> _PASSAGE PROVIDED_:
4th recipe (White Sourdough)
8 oz white all-purpose flour
5 oz sourdough starter
Pinch of salt
Water

7:30 p.m. Dough #4 is now ready to rise for the first time.

As of now: #1 is all set and sitting until tomorrow; #3 needs to be reworked at around 10 p.m.; #4 needs to be reworked right before bedtime. This is making me very anxious.



Name: Charles Kang
Date and Time:
2016.09.20, 10:02pm
Location: Upper East Side
Subject: Reworking Doughs #3 & #4

10:20 p.m. Both doughs have been reworked. Due to personal reasons, I had to postpone our next meeting to the evening of Sep 21. I put all 3 doughs in the fridge so that they would develop more slowly. I will have to determine when I should take them out in preparation of baking. Even with some baking experience, I have to say that I am for the first time acknowledging that a piece of sourdough is a living thing, and that I need to accommodate it.

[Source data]

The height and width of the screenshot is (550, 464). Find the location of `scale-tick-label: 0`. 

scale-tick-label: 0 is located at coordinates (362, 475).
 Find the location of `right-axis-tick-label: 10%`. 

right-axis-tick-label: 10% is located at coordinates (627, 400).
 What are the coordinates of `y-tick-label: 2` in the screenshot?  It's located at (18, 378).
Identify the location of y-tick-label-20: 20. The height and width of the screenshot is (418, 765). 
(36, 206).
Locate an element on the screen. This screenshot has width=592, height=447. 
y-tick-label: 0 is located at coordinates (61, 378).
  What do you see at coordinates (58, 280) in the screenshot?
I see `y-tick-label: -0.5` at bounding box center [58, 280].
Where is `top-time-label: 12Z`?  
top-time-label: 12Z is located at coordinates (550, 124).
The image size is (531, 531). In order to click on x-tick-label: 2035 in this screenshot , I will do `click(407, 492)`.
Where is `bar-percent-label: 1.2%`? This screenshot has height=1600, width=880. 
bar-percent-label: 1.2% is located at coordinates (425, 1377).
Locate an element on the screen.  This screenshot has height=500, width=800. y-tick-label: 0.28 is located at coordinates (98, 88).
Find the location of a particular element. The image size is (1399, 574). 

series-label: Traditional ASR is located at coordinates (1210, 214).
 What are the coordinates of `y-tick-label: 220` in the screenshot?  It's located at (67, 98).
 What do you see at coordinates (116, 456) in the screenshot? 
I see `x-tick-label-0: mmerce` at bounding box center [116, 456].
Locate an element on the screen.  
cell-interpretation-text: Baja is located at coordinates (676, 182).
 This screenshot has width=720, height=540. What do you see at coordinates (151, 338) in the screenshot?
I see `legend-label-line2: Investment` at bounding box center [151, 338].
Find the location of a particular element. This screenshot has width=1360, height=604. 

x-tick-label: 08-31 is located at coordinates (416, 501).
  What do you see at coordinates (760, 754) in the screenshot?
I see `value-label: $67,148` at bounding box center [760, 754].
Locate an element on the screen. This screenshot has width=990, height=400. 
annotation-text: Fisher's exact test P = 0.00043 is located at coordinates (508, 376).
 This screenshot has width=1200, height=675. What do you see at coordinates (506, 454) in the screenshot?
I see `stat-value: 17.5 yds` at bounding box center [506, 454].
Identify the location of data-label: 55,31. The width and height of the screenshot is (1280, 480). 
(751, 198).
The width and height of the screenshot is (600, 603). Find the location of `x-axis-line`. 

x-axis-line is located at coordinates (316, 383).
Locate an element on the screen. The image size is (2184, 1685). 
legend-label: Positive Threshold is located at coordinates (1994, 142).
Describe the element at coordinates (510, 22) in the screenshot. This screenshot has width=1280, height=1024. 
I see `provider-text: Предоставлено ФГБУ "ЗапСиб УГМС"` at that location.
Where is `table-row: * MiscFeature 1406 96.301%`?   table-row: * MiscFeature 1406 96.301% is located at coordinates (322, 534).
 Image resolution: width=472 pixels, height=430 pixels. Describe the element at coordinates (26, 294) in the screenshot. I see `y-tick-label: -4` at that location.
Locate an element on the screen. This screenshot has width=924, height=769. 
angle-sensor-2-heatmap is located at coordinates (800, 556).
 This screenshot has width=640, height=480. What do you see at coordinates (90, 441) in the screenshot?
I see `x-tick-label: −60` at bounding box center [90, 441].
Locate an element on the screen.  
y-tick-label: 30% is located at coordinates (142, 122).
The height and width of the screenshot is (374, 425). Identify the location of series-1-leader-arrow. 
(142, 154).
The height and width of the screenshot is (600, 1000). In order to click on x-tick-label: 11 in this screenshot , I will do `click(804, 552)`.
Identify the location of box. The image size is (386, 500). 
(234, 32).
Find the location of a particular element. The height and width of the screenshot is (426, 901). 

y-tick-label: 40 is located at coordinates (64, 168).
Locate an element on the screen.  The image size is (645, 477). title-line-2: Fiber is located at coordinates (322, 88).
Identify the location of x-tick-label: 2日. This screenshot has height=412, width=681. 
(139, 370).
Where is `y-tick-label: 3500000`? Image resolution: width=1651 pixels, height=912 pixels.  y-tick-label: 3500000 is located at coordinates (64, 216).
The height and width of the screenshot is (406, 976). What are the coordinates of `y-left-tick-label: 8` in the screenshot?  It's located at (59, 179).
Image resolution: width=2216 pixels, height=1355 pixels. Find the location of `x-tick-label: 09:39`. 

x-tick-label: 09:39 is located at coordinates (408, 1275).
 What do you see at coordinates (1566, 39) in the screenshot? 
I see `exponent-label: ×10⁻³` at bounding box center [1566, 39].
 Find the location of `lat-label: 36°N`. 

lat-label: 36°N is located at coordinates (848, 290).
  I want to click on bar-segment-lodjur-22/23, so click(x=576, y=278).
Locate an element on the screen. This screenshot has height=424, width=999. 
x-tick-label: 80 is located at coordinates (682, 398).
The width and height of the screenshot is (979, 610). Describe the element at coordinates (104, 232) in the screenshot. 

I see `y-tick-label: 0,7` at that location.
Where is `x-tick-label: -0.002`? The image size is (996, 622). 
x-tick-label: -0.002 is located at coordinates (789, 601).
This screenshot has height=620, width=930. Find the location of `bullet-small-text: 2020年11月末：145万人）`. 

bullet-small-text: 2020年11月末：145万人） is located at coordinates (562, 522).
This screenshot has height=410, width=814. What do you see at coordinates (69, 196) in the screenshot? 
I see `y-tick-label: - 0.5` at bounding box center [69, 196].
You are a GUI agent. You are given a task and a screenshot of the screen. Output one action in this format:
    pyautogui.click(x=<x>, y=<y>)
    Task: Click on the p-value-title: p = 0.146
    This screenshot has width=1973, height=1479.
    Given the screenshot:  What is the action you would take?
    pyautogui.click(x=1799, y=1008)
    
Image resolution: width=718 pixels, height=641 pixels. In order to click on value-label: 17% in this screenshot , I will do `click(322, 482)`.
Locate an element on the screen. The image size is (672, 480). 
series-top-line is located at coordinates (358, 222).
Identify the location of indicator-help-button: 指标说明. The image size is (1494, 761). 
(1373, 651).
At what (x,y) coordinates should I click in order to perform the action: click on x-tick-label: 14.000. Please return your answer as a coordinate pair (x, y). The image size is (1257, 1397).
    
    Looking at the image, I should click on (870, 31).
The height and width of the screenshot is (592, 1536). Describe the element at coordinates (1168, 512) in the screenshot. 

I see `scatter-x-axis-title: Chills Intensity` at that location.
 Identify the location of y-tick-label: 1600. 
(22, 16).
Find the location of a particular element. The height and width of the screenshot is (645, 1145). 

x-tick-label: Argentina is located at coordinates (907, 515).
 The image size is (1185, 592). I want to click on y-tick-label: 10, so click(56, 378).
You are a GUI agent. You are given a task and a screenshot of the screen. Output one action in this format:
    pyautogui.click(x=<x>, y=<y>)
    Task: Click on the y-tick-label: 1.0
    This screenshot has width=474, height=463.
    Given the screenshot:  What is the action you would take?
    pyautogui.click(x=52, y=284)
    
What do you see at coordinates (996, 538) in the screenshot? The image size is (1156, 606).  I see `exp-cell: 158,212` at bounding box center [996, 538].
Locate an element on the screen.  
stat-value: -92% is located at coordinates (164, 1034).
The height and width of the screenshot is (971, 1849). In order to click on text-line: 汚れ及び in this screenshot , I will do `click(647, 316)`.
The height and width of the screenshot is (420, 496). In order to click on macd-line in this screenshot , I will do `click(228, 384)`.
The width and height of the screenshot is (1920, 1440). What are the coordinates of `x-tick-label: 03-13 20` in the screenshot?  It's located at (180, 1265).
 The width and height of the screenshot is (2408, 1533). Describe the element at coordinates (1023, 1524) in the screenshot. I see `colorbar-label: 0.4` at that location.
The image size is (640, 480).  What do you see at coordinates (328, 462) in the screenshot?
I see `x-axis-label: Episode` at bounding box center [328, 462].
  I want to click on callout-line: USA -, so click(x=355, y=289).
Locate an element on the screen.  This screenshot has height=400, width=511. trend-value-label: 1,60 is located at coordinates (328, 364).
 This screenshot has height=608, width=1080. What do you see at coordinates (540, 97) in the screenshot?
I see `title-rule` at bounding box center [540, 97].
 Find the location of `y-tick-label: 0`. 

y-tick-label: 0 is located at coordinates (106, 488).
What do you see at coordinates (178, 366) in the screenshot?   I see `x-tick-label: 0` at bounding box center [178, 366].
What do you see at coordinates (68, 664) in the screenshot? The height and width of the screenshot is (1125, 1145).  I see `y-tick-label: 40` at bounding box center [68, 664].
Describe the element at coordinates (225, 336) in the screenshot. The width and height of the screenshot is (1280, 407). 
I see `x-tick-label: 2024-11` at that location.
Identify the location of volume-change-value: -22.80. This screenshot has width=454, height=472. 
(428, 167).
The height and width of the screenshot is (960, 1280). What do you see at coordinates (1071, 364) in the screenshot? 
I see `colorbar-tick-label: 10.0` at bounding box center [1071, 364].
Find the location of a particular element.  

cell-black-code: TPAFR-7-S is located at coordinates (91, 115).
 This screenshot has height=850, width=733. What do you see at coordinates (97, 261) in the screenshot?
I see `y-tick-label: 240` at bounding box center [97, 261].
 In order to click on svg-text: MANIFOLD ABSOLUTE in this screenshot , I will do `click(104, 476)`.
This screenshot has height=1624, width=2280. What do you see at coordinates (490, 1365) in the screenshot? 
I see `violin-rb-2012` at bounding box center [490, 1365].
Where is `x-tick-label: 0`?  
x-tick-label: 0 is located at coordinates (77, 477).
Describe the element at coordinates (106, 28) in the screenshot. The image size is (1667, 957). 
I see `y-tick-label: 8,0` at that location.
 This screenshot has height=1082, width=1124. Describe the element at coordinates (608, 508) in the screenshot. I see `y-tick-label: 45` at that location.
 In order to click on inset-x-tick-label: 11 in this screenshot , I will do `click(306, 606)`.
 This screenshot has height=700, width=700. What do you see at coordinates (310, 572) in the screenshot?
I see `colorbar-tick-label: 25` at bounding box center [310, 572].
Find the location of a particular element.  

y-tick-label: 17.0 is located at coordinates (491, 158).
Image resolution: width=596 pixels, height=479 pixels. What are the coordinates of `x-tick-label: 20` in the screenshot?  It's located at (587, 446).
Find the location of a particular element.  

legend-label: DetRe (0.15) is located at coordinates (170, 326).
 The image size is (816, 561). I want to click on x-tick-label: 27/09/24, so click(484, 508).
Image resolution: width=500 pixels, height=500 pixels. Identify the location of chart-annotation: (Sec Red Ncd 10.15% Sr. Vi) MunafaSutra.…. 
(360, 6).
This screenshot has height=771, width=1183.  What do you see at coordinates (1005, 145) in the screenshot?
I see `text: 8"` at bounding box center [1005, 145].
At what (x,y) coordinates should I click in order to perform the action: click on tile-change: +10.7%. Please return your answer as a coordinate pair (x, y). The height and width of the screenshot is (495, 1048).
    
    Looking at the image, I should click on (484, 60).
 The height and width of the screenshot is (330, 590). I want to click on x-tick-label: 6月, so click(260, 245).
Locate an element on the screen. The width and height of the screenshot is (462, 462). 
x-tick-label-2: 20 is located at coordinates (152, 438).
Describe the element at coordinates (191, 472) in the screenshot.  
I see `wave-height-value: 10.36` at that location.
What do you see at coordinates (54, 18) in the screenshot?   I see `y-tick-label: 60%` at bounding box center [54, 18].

> _ACTIVITY 1_: In the sourdough notes, to which evening was the next meeting postponed?
> _ACTIVITY 2_: List every line in the source data that contains the string "series".

> _EXPECTED ANSWER 1_: The evening of Sep 21.

> _EXPECTED ANSWER 2_:
series-label: Traditional ASR is located at coordinates (1210, 214).
The height and width of the screenshot is (374, 425). Identify the location of series-1-leader-arrow. 
series-top-line is located at coordinates (358, 222).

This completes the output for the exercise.